I’m guessing its residual stress – six months of unemployment will get you some stress, my friends – or the sudden whack to my sleep schedule or the oddity of feeling wanted… either way, I had another funky afternoon.
Someone kept watching me, sneaking peeks just around my office door.
Of course, there was no one there. I was hallucinating it. And the funny thing about hallucinating is that it doesn’t just stop when you realize you’re hallucinating. Oh, no. It keeps going. And it’s just as annoying then, too.
So, for about an hour, I kept looking over my left shoulder to see what it was that was sneaking peaks and, as soon as it did, it would dart back out of view… of course.
But that’s not what this is about.
This is about what happened last night.
“Is this supposed to make me happy?” Vicky asked in response to my story about the raindrops that weren’t there that were falling on my head. It was clear that she wasn’t.
“What do you mean?” I asked… probably too innocently.
See, the thing is Vicky doesn’t particularly like it when I hallucinate. In fact, she pretty much hates it. I’m sure she remembers stories of things I did “before” and is afraid of Ken landing in some hospital with cushioned walls.
I probably should be more sensitive about her feelings, too.
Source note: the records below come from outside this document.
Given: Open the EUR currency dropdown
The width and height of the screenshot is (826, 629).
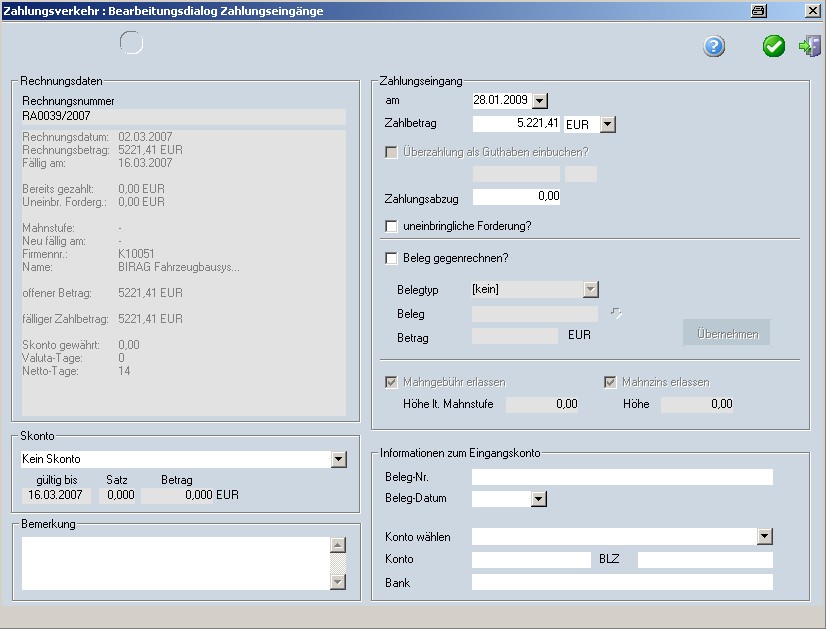Looking at the screenshot, I should pos(607,125).
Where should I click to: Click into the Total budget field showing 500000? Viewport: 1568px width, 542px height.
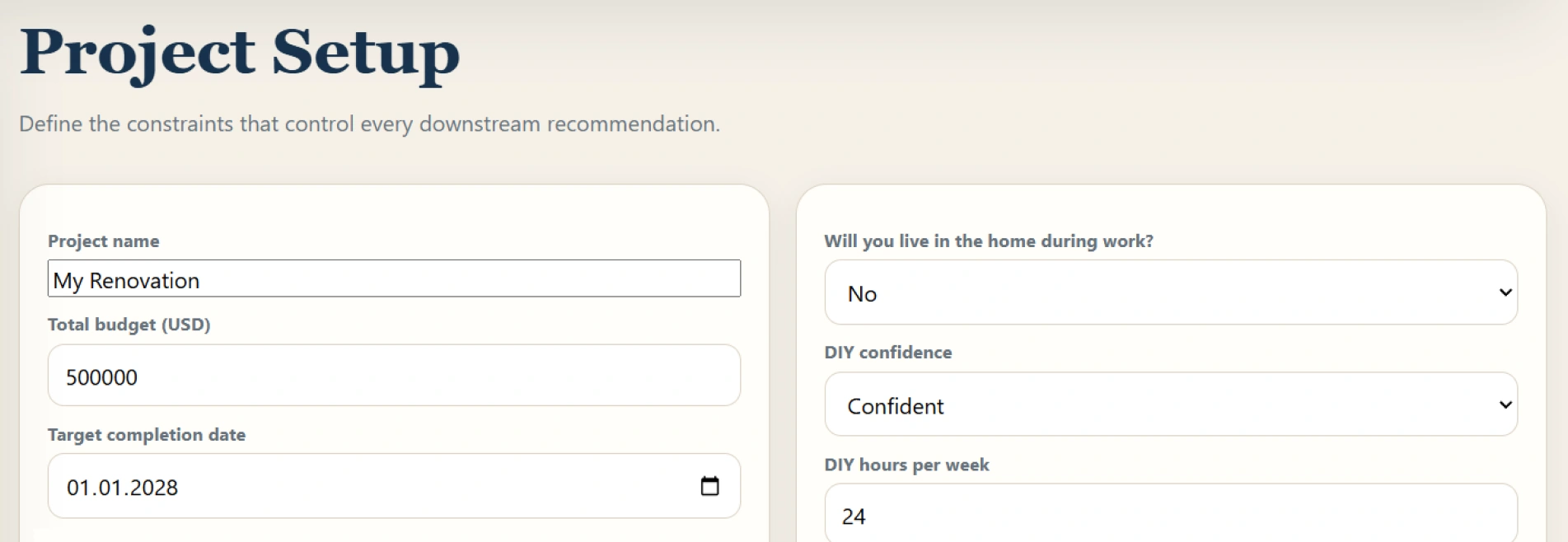pos(394,376)
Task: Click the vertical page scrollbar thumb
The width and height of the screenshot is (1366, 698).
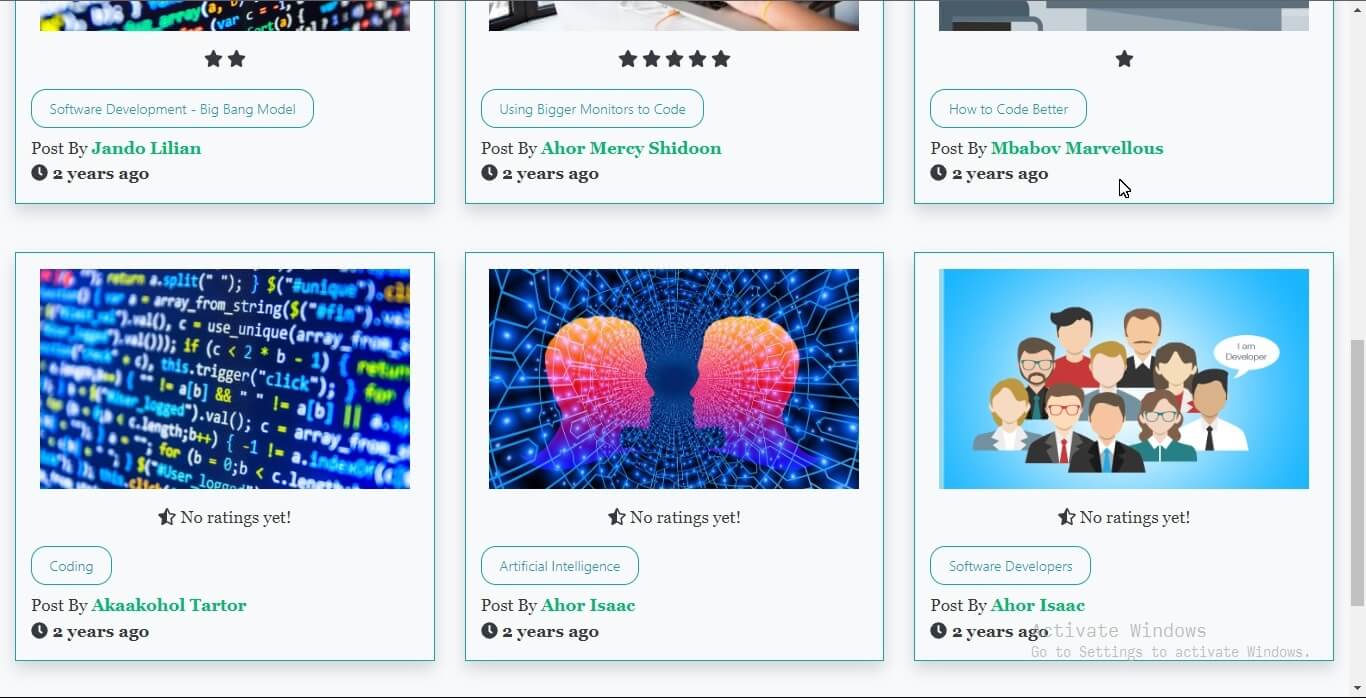Action: (1357, 472)
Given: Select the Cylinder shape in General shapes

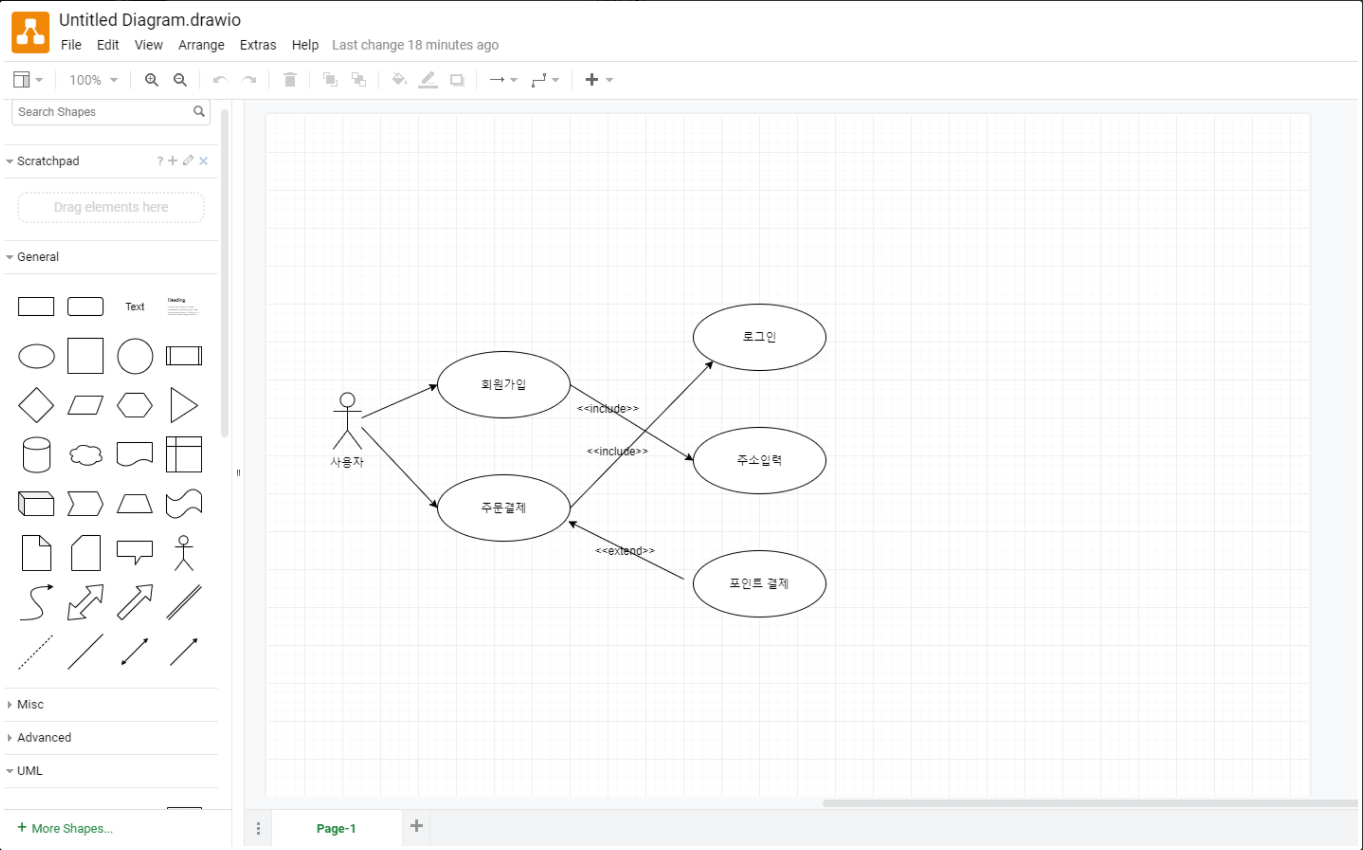Looking at the screenshot, I should click(36, 454).
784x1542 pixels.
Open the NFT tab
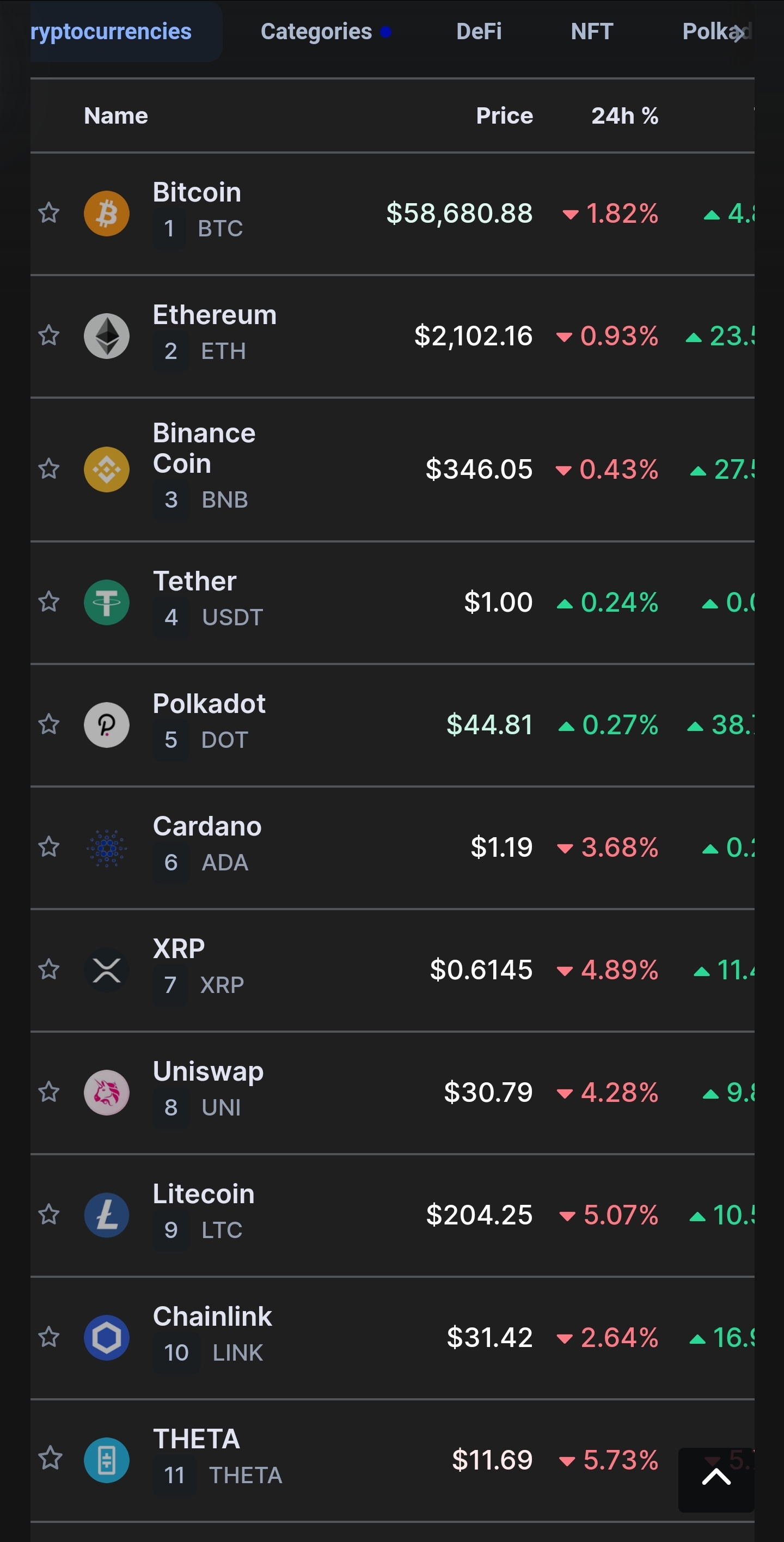click(x=591, y=31)
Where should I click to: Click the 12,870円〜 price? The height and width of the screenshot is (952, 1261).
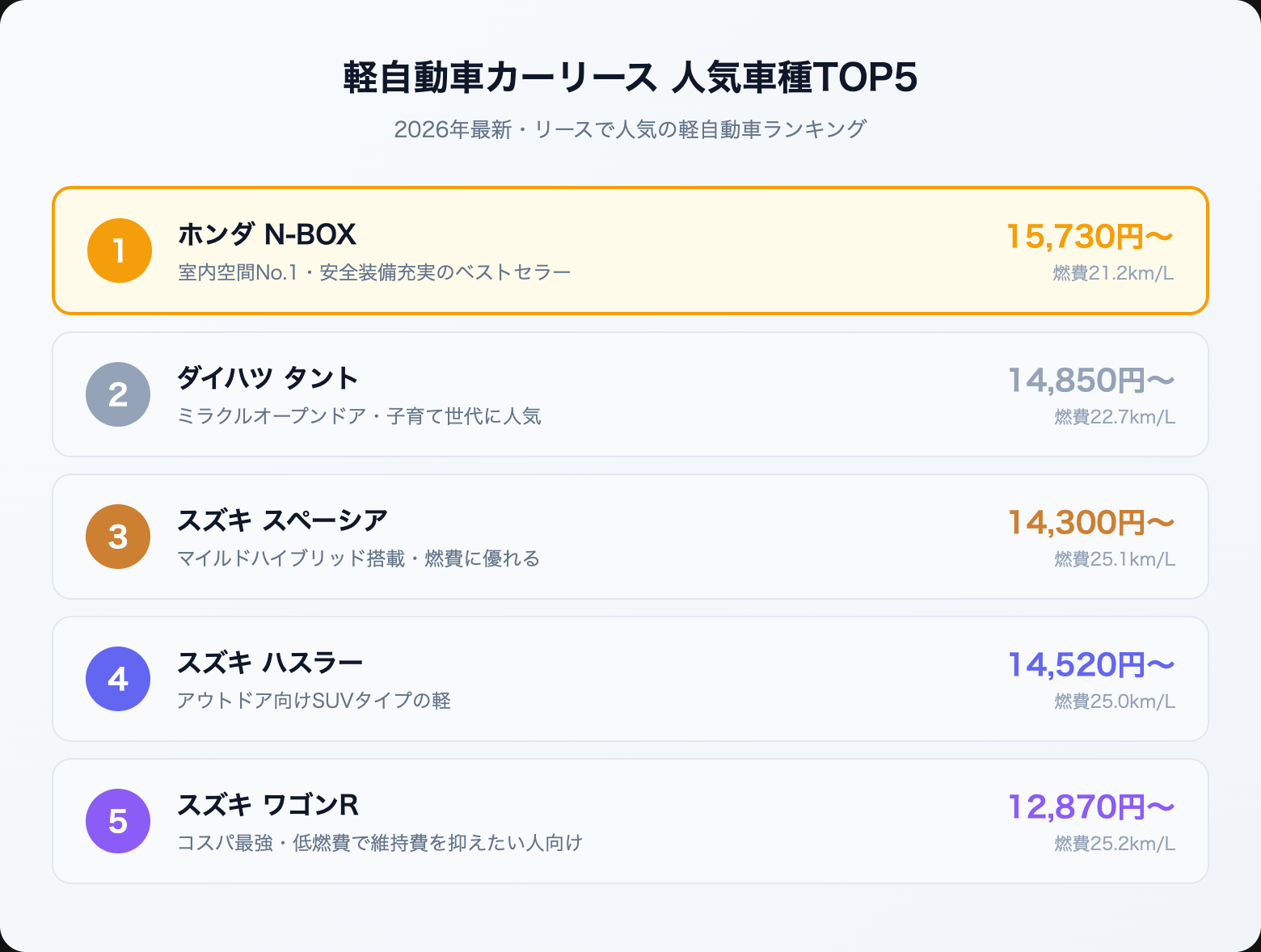(1091, 807)
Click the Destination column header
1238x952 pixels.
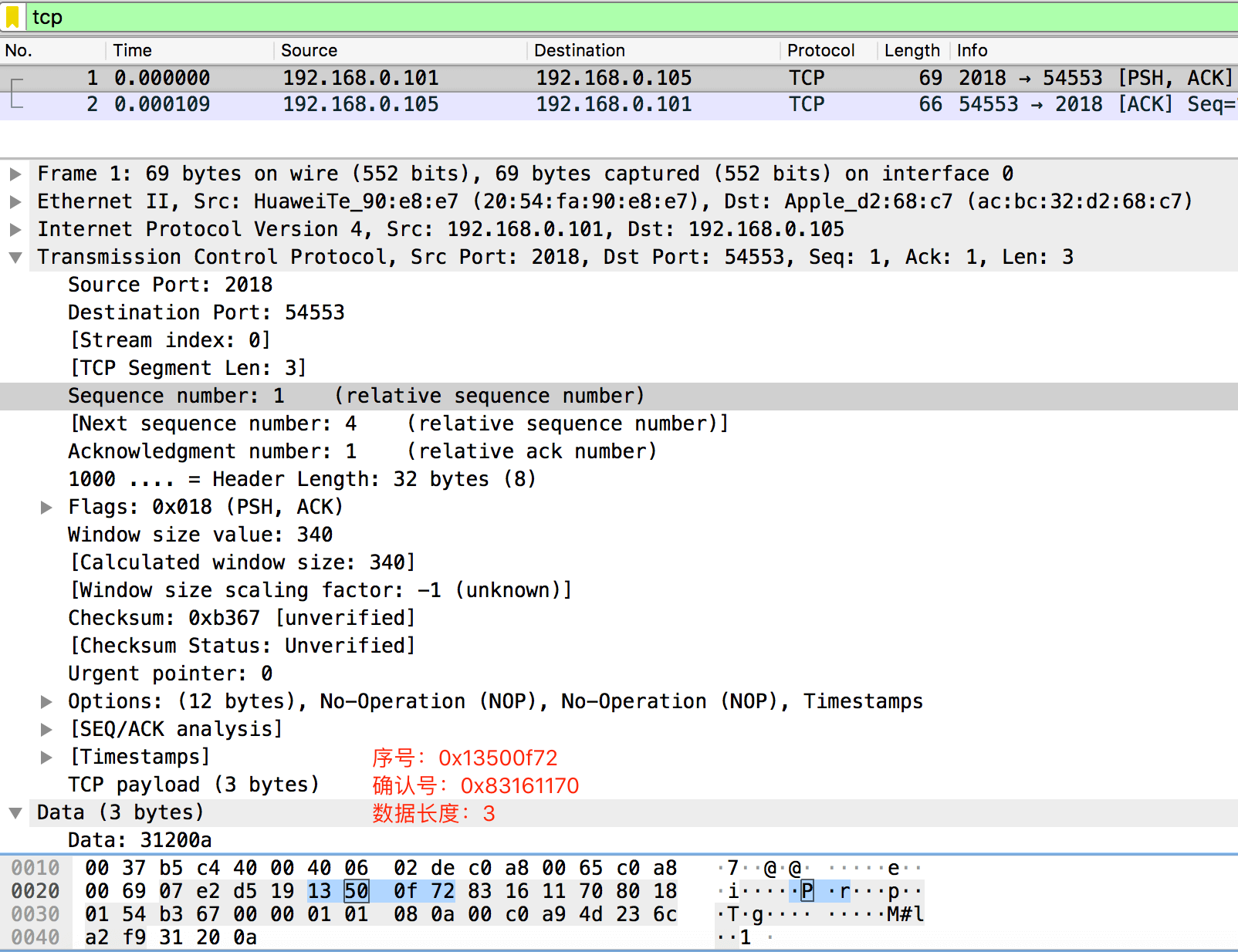tap(579, 51)
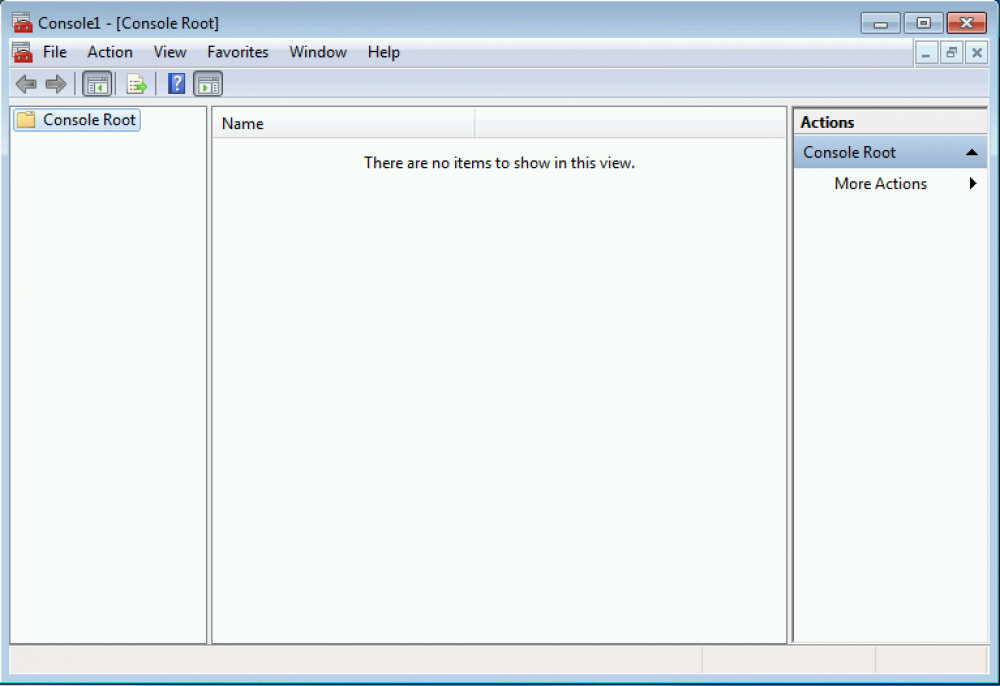Image resolution: width=1000 pixels, height=686 pixels.
Task: Click the red toolbox icon in the title bar
Action: 22,23
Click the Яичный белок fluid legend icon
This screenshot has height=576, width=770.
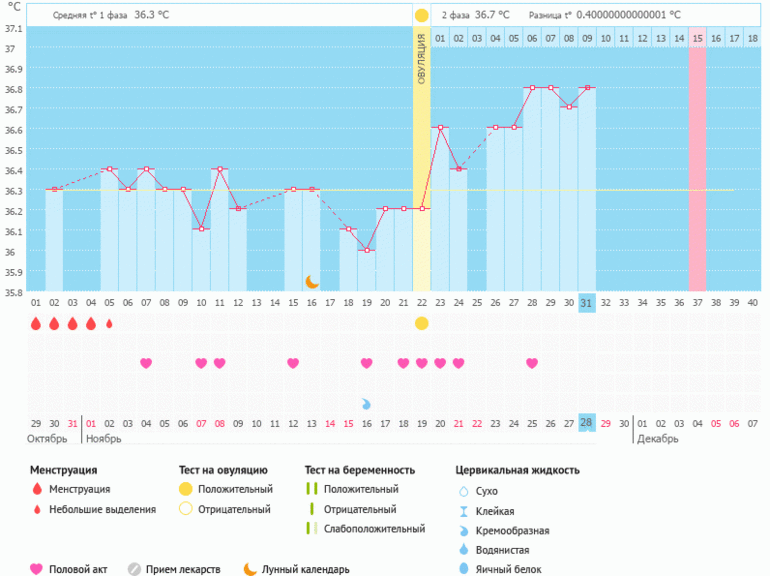click(463, 569)
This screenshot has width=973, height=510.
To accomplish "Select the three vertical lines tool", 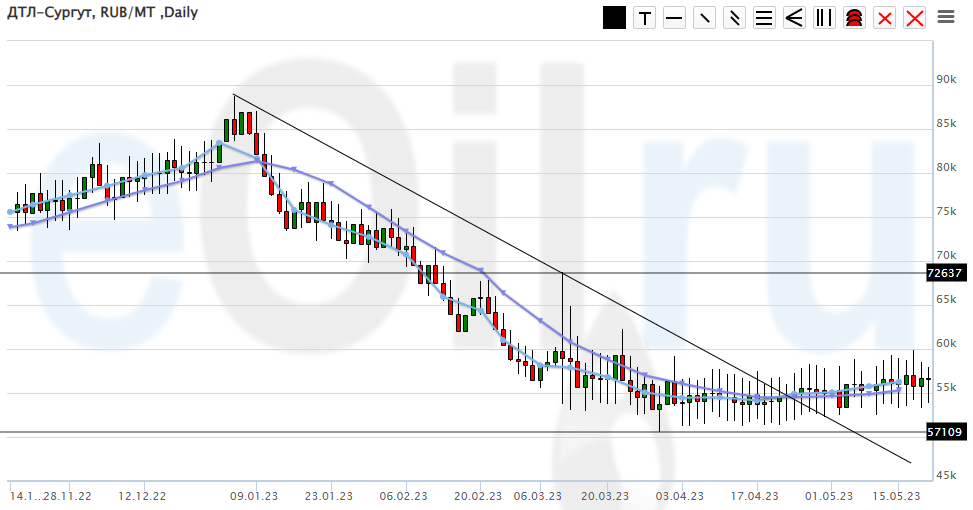I will (x=825, y=18).
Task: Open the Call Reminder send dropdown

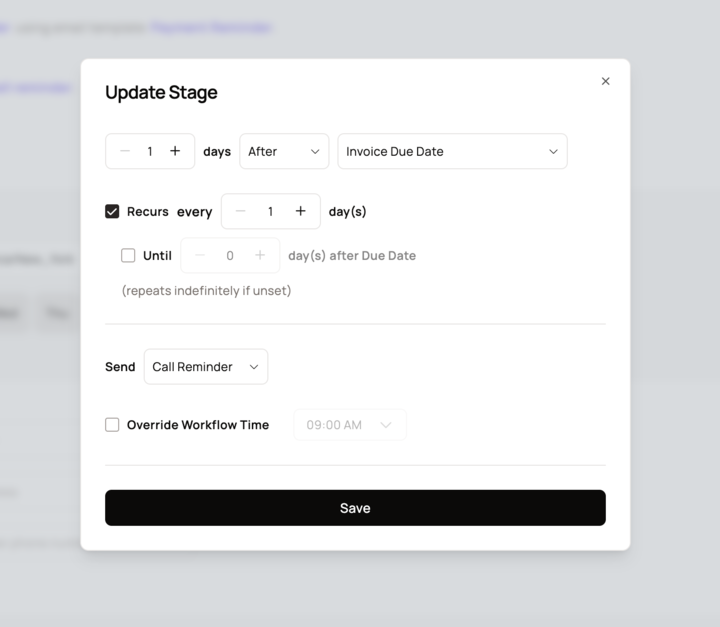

But from my perspective, things are fine. After all, I’ve been hallucinating (on and off) for about half a decade now and I’ve been able to manage just fine – AND I’m not getting any visits from my ex-wife! So, things could be worse. And talking about it actually helps me feel like less of a freak!
But, for Vicky, this just started a couple of years ago – and she’s probably wondering when it’s going to stop.
I really don’t know. Yes, I worry, too, but I try to make a game of it. When you consider how badly I was damaged and for how long, a little non-existent rain, someone playing “I spy”, even spotting the living dead on the freeway, it isn’t all bad.
Don't worry, Vic. It’s a long distance from eccentric to loony.